Aim:
List each line in the data records below that contains the word "header", copying every such line in full.

(Data records)

========================================================================

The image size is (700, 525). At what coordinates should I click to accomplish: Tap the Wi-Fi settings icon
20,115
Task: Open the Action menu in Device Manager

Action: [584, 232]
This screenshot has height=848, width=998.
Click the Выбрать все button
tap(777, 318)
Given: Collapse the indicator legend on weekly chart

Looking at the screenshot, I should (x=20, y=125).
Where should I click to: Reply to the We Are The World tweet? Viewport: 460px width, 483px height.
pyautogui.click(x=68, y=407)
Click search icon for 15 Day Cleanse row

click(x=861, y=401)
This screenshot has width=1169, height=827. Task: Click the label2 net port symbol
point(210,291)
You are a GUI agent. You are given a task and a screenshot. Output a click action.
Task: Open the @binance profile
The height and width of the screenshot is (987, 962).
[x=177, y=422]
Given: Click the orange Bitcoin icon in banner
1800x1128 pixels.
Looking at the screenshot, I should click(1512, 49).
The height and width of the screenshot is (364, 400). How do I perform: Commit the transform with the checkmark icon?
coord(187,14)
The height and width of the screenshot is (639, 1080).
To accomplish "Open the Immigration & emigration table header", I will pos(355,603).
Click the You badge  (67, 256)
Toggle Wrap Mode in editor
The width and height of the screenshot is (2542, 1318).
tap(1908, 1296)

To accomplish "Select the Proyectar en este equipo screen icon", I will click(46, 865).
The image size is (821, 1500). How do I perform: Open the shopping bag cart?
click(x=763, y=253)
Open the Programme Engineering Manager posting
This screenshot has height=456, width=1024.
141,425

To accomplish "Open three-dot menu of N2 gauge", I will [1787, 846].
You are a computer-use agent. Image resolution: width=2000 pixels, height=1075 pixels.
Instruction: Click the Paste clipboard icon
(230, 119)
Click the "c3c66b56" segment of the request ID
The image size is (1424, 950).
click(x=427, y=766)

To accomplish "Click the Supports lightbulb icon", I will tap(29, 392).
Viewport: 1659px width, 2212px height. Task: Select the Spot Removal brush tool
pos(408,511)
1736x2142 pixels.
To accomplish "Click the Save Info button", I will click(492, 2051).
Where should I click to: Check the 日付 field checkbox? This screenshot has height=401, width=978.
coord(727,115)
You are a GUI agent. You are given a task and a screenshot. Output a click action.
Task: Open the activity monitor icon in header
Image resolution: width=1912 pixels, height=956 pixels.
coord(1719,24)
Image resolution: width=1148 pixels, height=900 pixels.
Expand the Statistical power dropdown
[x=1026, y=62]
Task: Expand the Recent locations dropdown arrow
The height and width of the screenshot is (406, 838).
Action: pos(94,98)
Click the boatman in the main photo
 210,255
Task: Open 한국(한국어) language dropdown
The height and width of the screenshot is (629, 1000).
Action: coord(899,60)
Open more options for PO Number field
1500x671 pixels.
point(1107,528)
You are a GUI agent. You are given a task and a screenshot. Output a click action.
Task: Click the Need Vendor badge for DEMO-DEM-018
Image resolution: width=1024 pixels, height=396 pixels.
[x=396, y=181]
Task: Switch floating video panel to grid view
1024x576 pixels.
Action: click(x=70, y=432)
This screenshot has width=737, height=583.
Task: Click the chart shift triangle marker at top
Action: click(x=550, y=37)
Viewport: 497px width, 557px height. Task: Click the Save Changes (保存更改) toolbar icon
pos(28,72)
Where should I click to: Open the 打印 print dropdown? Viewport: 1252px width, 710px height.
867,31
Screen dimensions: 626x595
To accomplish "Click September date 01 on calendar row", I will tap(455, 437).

========================================================================

Response to the task:
To accomplish "Open the Immigration & emigration table header", I will pos(355,603).
Task: Open the activity monitor icon in header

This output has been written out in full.